- TASK DETAILS: Please return, with no alterations, the lines below from the very first through the one that contains "You are a computer-use agent. Image".

▶

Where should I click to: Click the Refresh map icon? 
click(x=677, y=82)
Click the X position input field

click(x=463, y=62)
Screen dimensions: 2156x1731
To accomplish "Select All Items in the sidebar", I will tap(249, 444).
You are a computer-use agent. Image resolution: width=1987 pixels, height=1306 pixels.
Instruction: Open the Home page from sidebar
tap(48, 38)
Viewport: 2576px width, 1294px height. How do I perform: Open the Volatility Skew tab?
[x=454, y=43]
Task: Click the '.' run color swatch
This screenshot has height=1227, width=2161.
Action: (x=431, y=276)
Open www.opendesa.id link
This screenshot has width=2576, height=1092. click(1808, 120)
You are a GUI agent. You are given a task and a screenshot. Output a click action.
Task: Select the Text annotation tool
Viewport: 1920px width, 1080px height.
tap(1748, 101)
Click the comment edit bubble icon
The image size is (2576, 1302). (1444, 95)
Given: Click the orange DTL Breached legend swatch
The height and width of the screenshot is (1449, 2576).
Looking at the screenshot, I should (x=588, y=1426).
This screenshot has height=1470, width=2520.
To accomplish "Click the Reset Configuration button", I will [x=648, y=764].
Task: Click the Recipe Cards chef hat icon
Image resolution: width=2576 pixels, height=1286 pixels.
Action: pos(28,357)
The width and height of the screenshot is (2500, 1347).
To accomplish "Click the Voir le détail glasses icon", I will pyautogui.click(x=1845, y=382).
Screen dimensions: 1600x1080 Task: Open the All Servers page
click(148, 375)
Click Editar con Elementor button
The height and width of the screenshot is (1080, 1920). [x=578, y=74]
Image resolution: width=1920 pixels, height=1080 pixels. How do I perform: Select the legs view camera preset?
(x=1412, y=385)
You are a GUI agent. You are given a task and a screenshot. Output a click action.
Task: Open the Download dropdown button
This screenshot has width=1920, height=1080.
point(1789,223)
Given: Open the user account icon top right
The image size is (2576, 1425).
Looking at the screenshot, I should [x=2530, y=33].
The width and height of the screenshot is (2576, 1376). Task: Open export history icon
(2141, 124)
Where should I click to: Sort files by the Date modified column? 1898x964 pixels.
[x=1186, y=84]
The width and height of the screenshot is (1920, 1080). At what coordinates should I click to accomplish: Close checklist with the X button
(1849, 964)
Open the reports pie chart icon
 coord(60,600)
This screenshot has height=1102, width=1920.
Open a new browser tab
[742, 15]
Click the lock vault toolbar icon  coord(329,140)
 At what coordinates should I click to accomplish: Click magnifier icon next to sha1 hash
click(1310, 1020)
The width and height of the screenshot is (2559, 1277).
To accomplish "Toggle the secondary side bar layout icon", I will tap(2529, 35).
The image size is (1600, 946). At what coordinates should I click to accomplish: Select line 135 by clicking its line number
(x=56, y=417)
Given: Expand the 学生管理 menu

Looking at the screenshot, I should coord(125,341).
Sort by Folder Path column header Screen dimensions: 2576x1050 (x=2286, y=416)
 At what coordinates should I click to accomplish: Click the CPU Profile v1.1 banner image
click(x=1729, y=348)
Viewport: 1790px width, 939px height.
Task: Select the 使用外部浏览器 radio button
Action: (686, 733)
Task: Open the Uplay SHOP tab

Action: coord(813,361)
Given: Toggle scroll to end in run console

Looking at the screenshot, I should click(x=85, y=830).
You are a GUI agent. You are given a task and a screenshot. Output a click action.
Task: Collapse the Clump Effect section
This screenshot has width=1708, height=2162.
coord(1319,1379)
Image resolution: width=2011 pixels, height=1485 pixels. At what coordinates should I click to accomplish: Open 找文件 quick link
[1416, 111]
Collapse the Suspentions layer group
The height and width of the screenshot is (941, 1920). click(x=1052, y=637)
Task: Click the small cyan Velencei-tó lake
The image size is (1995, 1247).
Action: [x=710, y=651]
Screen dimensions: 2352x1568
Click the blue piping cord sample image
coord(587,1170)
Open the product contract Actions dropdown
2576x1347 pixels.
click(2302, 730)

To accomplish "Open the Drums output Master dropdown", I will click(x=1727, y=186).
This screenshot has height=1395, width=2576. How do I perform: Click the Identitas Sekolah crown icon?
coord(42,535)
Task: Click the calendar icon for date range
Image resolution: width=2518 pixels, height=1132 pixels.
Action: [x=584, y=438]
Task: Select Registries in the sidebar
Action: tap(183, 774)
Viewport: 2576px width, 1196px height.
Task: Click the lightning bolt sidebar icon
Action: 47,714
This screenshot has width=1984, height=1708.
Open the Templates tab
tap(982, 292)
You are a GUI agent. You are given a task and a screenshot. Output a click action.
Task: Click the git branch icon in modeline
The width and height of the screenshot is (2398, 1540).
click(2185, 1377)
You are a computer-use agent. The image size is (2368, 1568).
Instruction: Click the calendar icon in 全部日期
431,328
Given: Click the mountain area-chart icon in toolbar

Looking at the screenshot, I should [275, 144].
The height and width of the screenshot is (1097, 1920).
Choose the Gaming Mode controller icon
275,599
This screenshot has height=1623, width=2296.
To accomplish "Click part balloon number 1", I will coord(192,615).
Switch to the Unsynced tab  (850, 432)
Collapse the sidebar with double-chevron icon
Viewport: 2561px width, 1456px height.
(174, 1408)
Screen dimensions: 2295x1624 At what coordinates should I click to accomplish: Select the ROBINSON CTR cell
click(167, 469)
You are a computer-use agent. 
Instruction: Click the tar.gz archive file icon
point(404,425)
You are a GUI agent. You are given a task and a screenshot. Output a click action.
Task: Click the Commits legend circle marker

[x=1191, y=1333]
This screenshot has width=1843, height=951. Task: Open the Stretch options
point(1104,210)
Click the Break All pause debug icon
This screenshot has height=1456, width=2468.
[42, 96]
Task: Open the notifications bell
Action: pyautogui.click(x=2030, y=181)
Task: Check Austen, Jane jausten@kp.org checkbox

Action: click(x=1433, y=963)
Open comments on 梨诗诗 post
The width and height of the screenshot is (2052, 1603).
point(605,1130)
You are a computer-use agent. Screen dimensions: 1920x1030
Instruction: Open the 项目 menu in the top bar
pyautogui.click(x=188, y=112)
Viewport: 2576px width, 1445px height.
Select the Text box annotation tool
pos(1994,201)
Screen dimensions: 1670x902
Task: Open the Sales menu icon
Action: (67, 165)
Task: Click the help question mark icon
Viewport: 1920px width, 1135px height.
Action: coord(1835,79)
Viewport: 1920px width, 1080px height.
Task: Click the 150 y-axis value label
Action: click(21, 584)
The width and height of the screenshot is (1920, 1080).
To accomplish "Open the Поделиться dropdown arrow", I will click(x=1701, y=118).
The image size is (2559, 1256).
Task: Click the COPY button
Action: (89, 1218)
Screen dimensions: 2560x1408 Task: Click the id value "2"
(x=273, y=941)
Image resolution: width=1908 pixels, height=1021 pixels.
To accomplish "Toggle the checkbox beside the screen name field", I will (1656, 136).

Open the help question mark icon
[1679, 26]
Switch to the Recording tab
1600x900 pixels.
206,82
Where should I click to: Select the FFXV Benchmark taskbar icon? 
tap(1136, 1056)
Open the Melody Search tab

◀

- RESPONSE TO THE TASK:
Where should I click to: Click the Refresh map icon? 
click(x=677, y=82)
Click the X position input field

click(x=463, y=62)
Screen dimensions: 2156x1731
To accomplish "Select All Items in the sidebar", I will tap(249, 444).
You are a computer-use agent. Image resolution: width=1987 pixels, height=1306 pixels.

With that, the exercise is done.